After reading your question, I was reminded of Google's library called libphonenumber. Its Google's common library for parsing, formatting, storing and validating international phone numbers. It does the following things ( some of which seem what you might be able to use):
Parsing/formatting/validating phone numbers for all countries/regions
of the world.
getNumberType - gets the type of the number based on
the number itself; able to distinguish Fixed-line, Mobile, Toll-free,
Premium Rate, Shared Cost, VoIP and Personal Numbers (whenever
feasible).
isNumberMatch - gets a confidence level on whether two
numbers could be the same.
isPossibleNumber - quickly guessing whether a number is a possible
phonenumber by using only the length information, much faster than a
full validation.
isValidNumber - full validation of a phone number
for a region using length and prefix information.

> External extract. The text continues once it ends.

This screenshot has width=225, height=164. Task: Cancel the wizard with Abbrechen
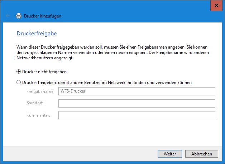click(x=201, y=154)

AsYouTypeFormatter - formats phone numbers on-the-fly when users enter each digit.
PhoneNumberOfflineGeocoder - provides geographical information related to a phone number.
As far as international format of phone number is concerned, E.164 format is an recommended by International Telecommunication Union. It defines a numbering plan for the world-wide public switched telephone network and is a general format for international telephone numbers ( usually stats with + followed by country code, Area code and the number).
Using the above library, validity of all the phone numbers can be checked if you mention the international code along with the phone number ( example 1 for US & Canada). If you don't have the code but you know the country's name for which you want to check the number, then also you can validate. You can also convert all the valid numbers of 1 standard E.164 format using this library. You can also 'expand' a number in Local National format of that particular country. You can save it as String as well. Although it does use PhoneNumberUtils that you mentioned in your question.
I am not sure if this is what you are looking for but I hope this information helps you.